教育基本法の改定を具体化した新学習指導要領、新検定基準後、初の全面的な教科書検定です。
展示会にご参加を
こどもたちにより良い教科書を手渡すために、ぜひ展示をご覧になり、アンケートにご記入ください。
今回の教科書の主な特徴をまとめました。
過去最大のページ数
各教科の平均ページ数の合計は、現行の8475ページから9323ページ(英語を除く)と過去最大になりました。わずか週1回の道徳教科書なのに国語教科書と同じ厚さです。教科書が大きく厚くなると、ランドセルが重くなります。来年の4月から4年生以上は殆ど毎日6時間授業です。子どもたちの負担がいっそう増えることが心配です。
初めての英語教科書
目次からたくさんの英文が並んでいます。「名刺交換をしよう」「誕生日はいつ?」など、英会話に慣れさせるための活動が中心です。そのため「What would you like?」(どれにする?」など、文法的にもむずかしい言い回しが出てきたり、それに答えるために沢山の単語が紹介されています。5~6年生の間に600~700語の単語・連語を習わなくてはなりません。理屈抜きで丸ごと覚えるのは、子どもにとって大変なことではないでしょうか。
道徳教科書ー批判を受けてなくなったものもあるが
安倍首相の写真を掲載したり、「正しいあいさつ」を問うなど、批判されていた題材の中には、今回なくなったものもあります。
しかし、全体としては依然として「規則を守る」や「愛国心」など、文科省の定めた価値観をおしつける内容がほとんどです。「義務を果たさない人は、権利を主張することはできません」などと、権利と義務を並列させたものも目につきます。
一方、子どもの権利条約や世界人権宣言を扱う教科書が増えました。戦争と平和、人権について考えることのできる題材もあります。
社会科教科書は
領土問題で露骨な検定
領土問題について「政府見解」を教科書に書き込ませる露骨な検定が行われました。そのため、5・6年生で繰り返し取り上げられ「日本固有の領土」「領土問題はない」などと変更になりました。日本政府の見解だけを繰り返すよりも、歴史的な背景を示して、子どもたちに考えさせた方が、勉強になるのではないでしょうか。
本来教科書内容は学問的な見地から妥当性が認められることを基準に書かれるべきで、時の政権の政治方針を子どもたちに押し付け刷り込んでいくような検定は「教育の政治利用」ともいうべき事態です。
歴史の事実でしょうか?
「ヤマトタケル」などの神話が、どの教科書にも登場しています。
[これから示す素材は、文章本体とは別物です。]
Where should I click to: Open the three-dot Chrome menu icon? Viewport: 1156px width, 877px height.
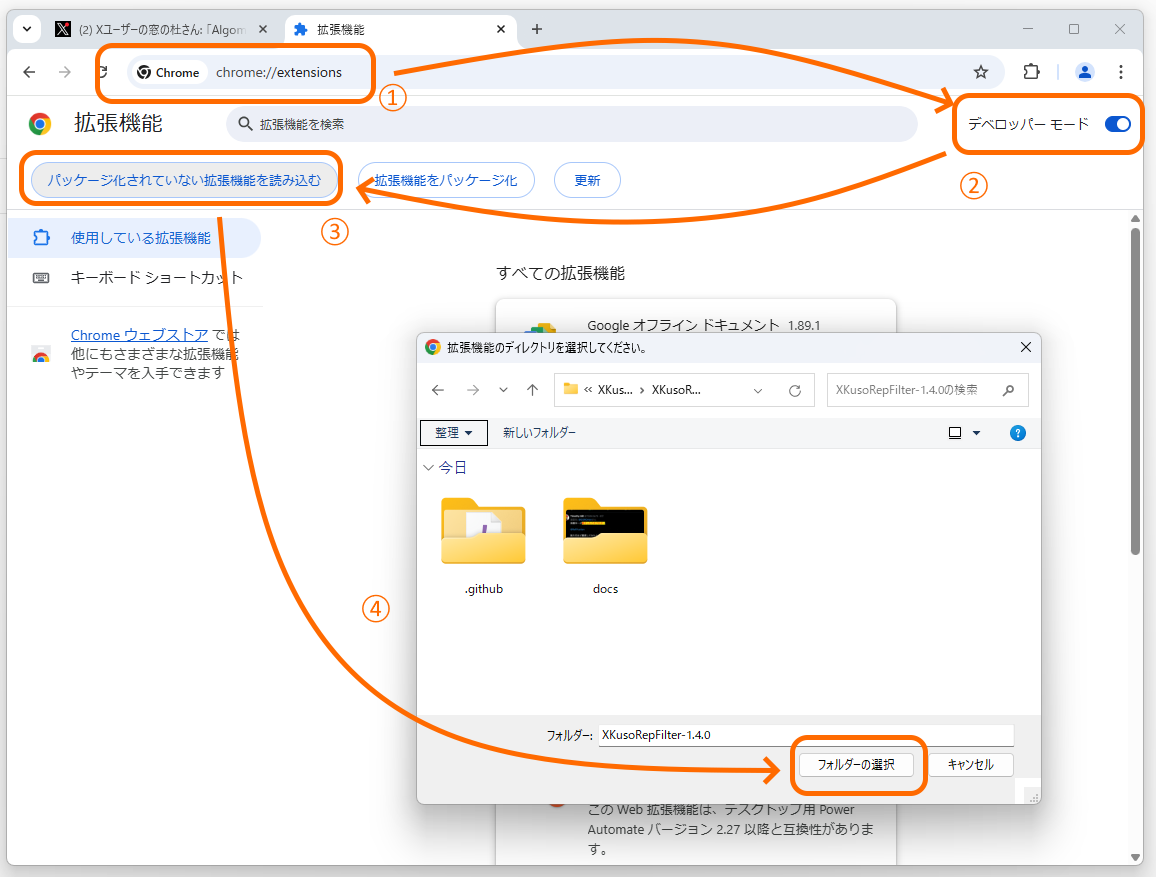1121,72
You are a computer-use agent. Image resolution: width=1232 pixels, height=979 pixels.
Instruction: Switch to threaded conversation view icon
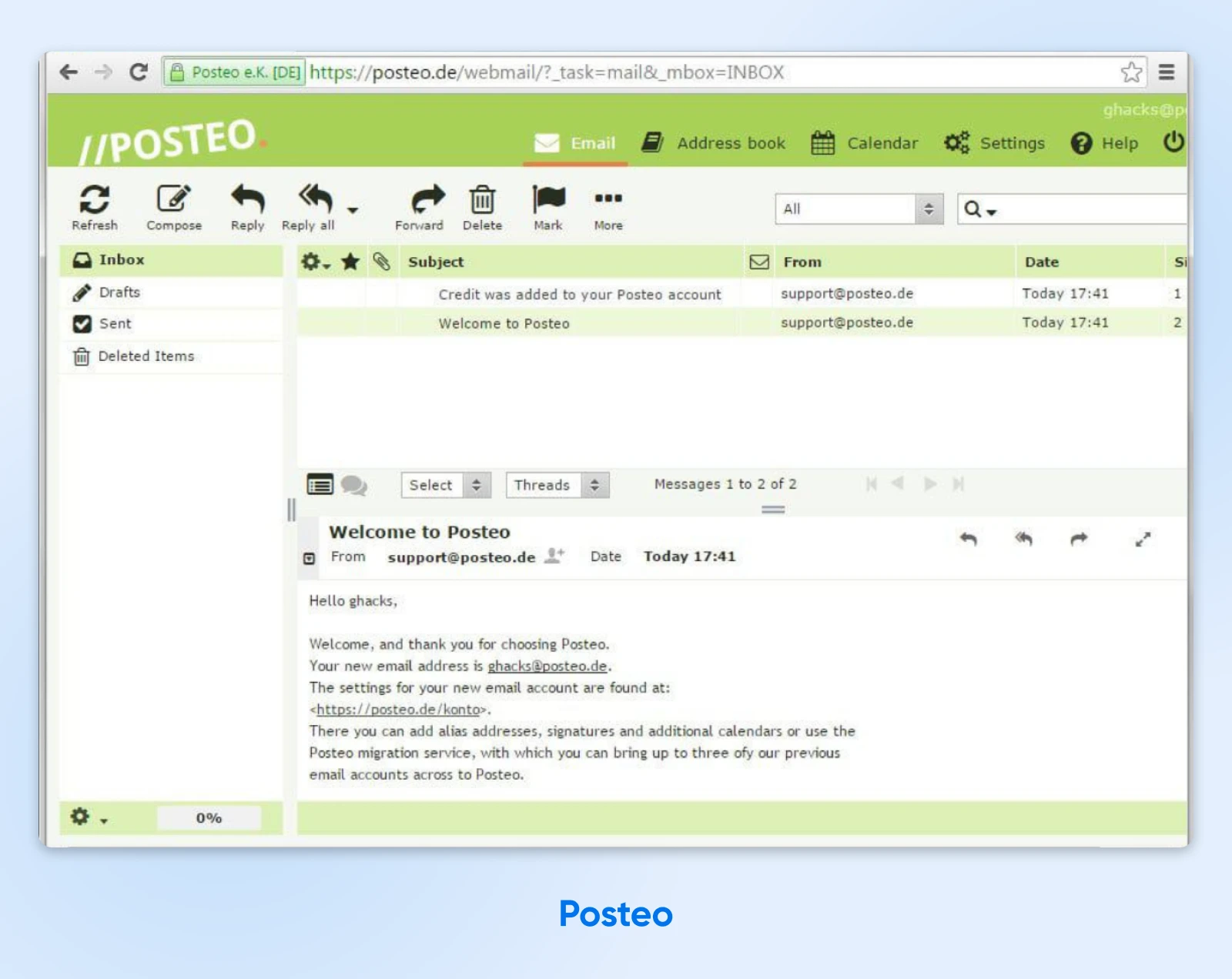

また、どの教科書も「日露戦争の結果がアジアの人々に勇気を与えた」などと、一面的な歴史認識に貫かれていることも重大な問題です。
私が驚いたのは、東京書籍の6年生社会科教科書でした。「ヤマトタケル」の記述も他社と違い神話と史実が混同。憲法の記述もひどいものでした。同じ教科書とはいえこんなに違うものかと感じました。